Many warehouse systems (e.g. Walmart [WEST00])
maintain two copies of their data because the cost of
recovery via DBMS log processing on a very large
(terabyte) data set is prohibitive. This option is rendered
increasingly attractive by the declining cost per byte of
disks. A grid environment allows one to store such
replicas on different processing nodes, thereby supporting a Tandem-style highly-available system [TAND89]. However, there is no requirement that one store multiple
copies in the exact same way. C-Store allows redundant
objects to be stored in different sort orders providing
higher retrieval performance in addition to high
availability. In general, storing overlapping projections
further improves performance, as long as redundancy is
crafted so that all data can be accessed even if one of the
G sites fails. We call a system that tolerates K failures K-
safe. C-Store will be configurable to support a range of
values of K.
It is clearly essential to perform transactional updates,
even in a read-mostly environment.
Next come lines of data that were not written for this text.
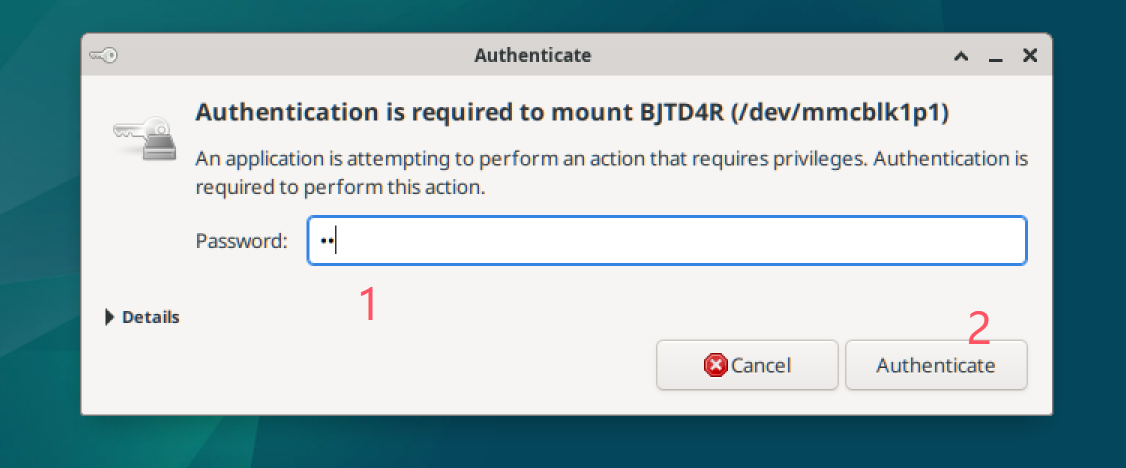The height and width of the screenshot is (468, 1126).
Task: Expand the Details disclosure triangle
Action: tap(109, 317)
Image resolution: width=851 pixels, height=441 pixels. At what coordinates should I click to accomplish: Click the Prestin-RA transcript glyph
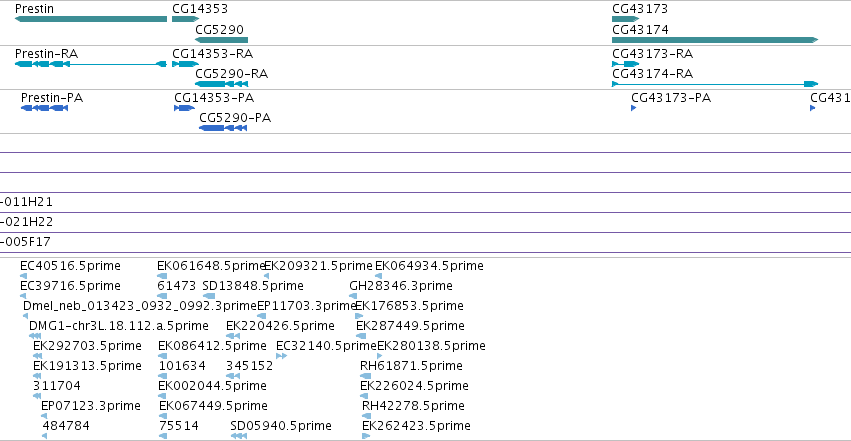[91, 64]
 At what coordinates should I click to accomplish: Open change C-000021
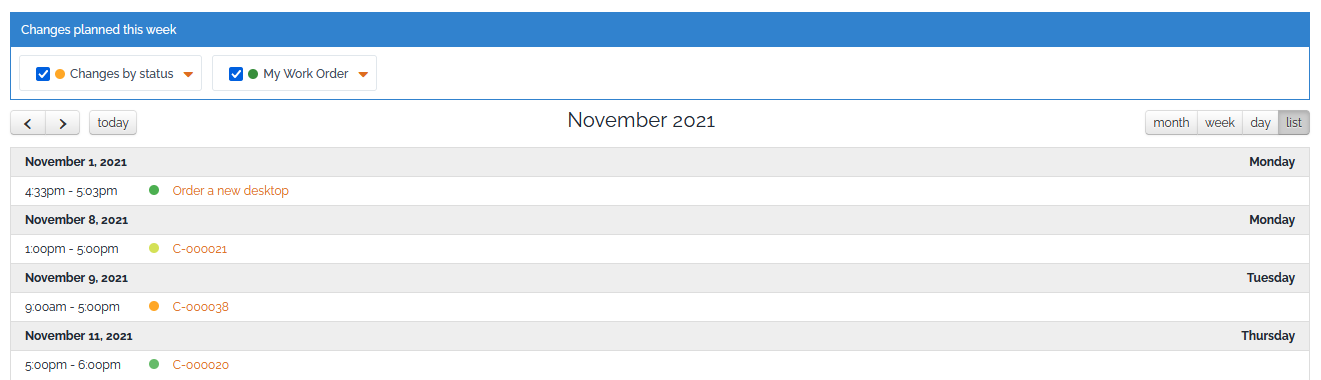pyautogui.click(x=200, y=248)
Warehouses have a
need to perform on-line updates to correct errors. As well,
there is an increasing push toward real-time warehouses,
where the delay to data visibility shrinks toward zero. The
ultimate desire is on-line update to data warehouses.
Obviously, in read-mostly worlds like CRM, one needs to
perform general on-line updates.
There is a tension between providing updates and
optimizing data structures for reading. For example, in
KDB and Addamark, columns of data are maintained in
entry sequence order. This allows efficient insertion of
new data items, either in batch or transactionally, at the
end of the column. However, the cost is a less-than-
optimal retrieval structure, because most query workloads
will run faster with the data in some other order.
However, storing columns in non-entry sequence will
make insertions very difficult and expensive.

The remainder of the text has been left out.